Изменить размер шрифта - +

– О нем-то я позабочусь, – сказала матушка. – Хотела бы я верить, что о себе ты позаботишься сам.

Мы погрузились в шарабан и выехали из Антиньера, поднявшись вверх по склону на дорогу. Оглянувшись назад, мы увидели, что бабушка и внук стоят, взявшись за руки, рядом и машут нам, и мне показалось, что они олицетворяют собой все, что есть на свете прочного и постоянного в прошлом и будущем, в то время как нашему собственному поколению – Робера и моему – не хватало устойчивости, мы были во власти и милости событий, с которыми порою справиться не могли.

– Мы находимся совсем недалеко от Шериньи, где я родился, – сказал Робер, указывая бичом куда-то направо. – Маркиз де Шербон не оставил наследников. Я забыл спросить у матушки, кто теперь владеет имением.

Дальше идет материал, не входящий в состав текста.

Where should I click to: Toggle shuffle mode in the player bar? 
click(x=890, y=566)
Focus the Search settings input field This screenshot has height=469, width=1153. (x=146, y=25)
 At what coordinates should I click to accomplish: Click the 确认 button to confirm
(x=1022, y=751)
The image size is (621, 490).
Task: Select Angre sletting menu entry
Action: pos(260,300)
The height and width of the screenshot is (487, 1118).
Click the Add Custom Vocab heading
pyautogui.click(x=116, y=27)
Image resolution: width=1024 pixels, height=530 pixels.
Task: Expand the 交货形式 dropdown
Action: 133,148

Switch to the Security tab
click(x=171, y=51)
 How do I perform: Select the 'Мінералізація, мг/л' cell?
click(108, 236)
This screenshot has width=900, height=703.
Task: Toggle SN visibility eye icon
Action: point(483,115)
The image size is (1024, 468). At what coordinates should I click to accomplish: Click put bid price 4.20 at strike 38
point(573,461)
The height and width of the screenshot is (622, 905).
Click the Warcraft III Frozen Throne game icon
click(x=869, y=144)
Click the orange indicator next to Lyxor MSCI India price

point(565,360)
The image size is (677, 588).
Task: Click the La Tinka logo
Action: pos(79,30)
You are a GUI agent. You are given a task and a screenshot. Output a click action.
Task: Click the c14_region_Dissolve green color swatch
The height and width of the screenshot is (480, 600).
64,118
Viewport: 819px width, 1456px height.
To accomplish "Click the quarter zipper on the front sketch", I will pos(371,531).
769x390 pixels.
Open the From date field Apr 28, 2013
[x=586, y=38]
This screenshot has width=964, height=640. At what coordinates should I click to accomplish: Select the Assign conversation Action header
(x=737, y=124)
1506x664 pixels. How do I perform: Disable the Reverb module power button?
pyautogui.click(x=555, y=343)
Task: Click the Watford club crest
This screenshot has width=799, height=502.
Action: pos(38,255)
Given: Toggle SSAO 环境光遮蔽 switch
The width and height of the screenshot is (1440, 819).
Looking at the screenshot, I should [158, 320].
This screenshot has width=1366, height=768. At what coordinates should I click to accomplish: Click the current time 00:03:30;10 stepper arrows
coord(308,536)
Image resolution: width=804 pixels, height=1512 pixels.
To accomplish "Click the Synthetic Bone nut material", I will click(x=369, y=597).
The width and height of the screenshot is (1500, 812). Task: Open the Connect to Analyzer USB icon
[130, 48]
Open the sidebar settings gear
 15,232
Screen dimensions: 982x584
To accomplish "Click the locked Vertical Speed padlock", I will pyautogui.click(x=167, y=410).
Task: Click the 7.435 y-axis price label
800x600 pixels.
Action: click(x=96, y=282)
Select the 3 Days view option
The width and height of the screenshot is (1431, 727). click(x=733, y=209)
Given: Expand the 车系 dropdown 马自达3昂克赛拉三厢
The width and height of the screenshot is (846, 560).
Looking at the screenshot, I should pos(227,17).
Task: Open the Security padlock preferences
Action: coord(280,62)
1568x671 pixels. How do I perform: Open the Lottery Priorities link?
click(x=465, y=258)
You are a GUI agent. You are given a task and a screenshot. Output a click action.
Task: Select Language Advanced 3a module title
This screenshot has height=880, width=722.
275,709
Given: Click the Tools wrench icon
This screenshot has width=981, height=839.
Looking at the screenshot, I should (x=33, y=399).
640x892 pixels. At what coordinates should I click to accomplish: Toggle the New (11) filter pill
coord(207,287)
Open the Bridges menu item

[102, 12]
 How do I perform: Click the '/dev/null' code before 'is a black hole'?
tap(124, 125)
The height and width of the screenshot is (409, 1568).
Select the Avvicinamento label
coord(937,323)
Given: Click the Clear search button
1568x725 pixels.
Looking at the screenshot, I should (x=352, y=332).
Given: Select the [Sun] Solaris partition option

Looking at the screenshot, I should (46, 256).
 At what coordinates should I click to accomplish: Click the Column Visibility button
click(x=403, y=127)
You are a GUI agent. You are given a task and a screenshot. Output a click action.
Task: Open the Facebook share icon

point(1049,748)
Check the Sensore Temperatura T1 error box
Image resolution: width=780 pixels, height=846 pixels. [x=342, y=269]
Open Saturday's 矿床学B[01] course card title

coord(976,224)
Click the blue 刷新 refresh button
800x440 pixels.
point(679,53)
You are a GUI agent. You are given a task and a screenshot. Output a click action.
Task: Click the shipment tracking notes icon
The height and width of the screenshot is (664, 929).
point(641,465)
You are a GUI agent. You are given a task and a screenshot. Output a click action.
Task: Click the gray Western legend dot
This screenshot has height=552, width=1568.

– На заводе, по-моему, до сих пор хозяйничают наши кузены Ранвуазе, – сказала я ему. – Можно заехать и посмотреть, если хочешь.

Робер покачал головой.

– Нет, – сказал он. – Что прошло, то прошло. Но шато и все, что с ним связано, сохранится у меня в душе до самой смерти.

Он стегнул лошадь, заставив ее бежать быстрее, и я подумала, что до сих пор не знаю, какими чувствами были продиктованы его слова – была ли это зависть или тоска по прошлому, оставался ли шато де Шериньи предметом его вожделений, или же ему хотелось его разрушить и уничтожить.

Мы приехали в Шато-дю-Луар, городок, где была рыночная площадь, и сразу же оказались в гуще самых противоречивых слухов. На площади перед ратушей собралась огромная толпа, и люди кричали: «Да здравствует нация!.. Да здравствует Третье сословие!..» – но как-то смущенно и растерянно, словно эти слова были талисманом, который должен отвести беду.

Был базарный день, и там, должно быть, происходили какие-то беспорядки, поскольку кое-где прилавки были опрокинуты, повсюду бегали куры, которые вырвались на свободу и путались у всех под ногами; женщины плакали, а одна из них, посмелее, чем остальные, грозила кулаком в сторону мужчин, которые бежали по направлению к ратуше.

Наша повозка, чужая в этом городке, сразу же оказалась в центре внимания, нас тут же окружили, спрашивая, какие дела привели нас в город, а один молодчик схватил нашу лошадь за узду и непрерывно дергал, заставляя животное пятиться назад, и при этом кричал нам: «Вы за Третье сословие или нет?»

– Конечно, – отвечал мой брат. – Я родственник одного из депутатов. Отпусти мою лошадь. – И он указал на красно-синюю розетку, которую получил от кучера парижского дилижанса и догадался прикрепить на верхушку повозки.

– Надень ее на шляпу, – кричал этот человек, – так, чтобы всем было ясно!

Мне кажется, что если бы Робер немедленно не послушался, его бы вытащили из шарабана, хотя совершенно неизвестно, понимали ли они, что означает «Третье сословие» и что знаменуют собой красный и синий цвета. Потом нас допросили, требуя, чтобы мы сказали, куда и с какой целью направляемся. Робер ответил на все эти вопросы, но, когда он им сказал, что мы едем в Ле-Ман, кто-то из толпы посоветовал ему повернуть назад и возвращаться в Сен-Кристоф.

– Ле-Ман со всех сторон окружен бандитами, – сообщил этот человек. – В лесах Боннетабля их десять тысяч. Каждый приход, все деревни до самого города получили предупреждение об опасности и готовы обороняться.

– Но мы все-таки рискнем и попробуем проехать, – сказал Робер. – Сегодня вечером я должен там присутствовать на собрании выборщиков.

Слово «выборщики» произвело большое впечатление. Толпа отхлынула, и нам дали возможность проехать. Кто-то крикнул вслед, что, если нам встретится на дороге монах и попросит его подвезти, этого ни в коем случае не следует делать, так как по всей округе бродят разбойники, переодетые монахами.